● DOCUMENT SECTION
▼

I’ve noticed that the days when I am most productive are those when I get an early start. October has put this understanding into very clear focus for me. As winter approaches and the nights are longer, I’ve had challenges getting started in the morning. On the days I have managed to get up and get going before there is even a glimmer of daylight, I have accomplished a lot more. This might not be a huge revelation, but it is worth noting. What I believe is even more remarkable is the sense of satisfaction and wellbeing I feel now with my productivity and achievements.

But this hasn’t always the case.

I’ve always been ambitious, setting goals and working to achieve them. But this alone didn’t always lead to my being content with myself or my circumstances.

A few years ago, when I was still working my 9-to-5, I remember getting up early often. In the fall of 2016, I was working on my first book. I wanted to get it out by the end of the year. I was determined to. Some days, during the early morning hours, I would write additional content that my editor had suggested I include in the book. But on other mornings, the pressures of my job filled my mind. After lying in bed sleepless worrying about the tasks I’d need to complete that day for work, I would get up and map out options for resolving an issue on a big project or attempt to create a presentation I’d be giving a few days later.

In these instances, I was productive. But as I look back on my early morning triumphs, I don’t remember feeling satisfied or content. There was always more to do. I struggled with whether I was working on the right things and whether I had done the things I’d worked on right. An undercurrent of anxiety pervaded my life, and I felt I had to push to do more and be more.

▲

● THE EXERCISE
In the essay on early-morning productivity above, what was the writer working on in the fall of 2016?

● SUPPLIED ENTRIES
▼

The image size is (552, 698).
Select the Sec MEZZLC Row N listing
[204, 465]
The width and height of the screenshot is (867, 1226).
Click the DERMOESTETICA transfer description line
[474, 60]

▲
▼

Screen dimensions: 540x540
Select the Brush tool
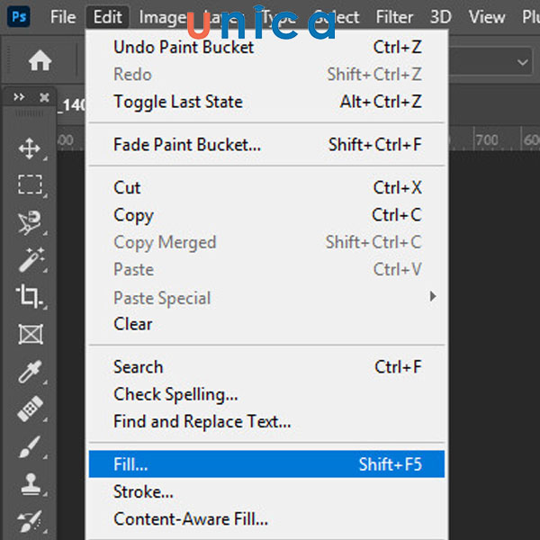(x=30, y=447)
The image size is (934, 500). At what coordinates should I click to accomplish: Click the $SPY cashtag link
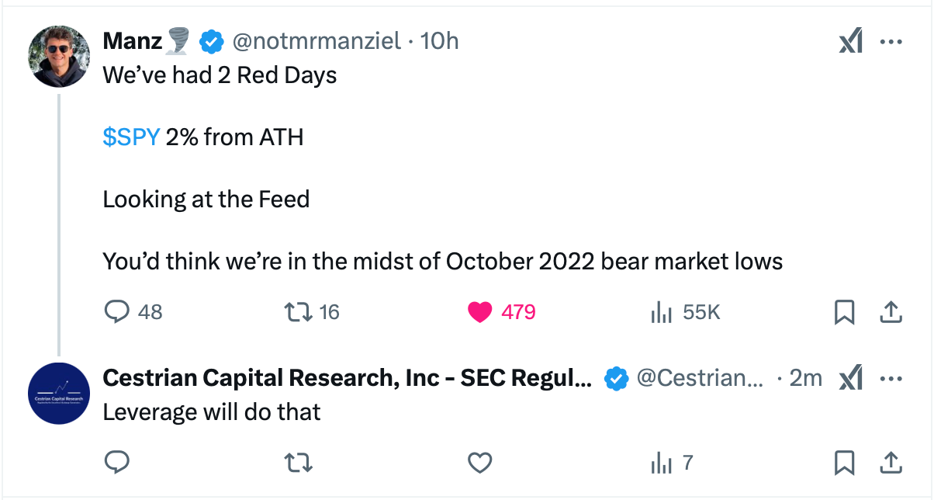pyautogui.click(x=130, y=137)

▲

● THE COMPLETED TASK
The writer's first book.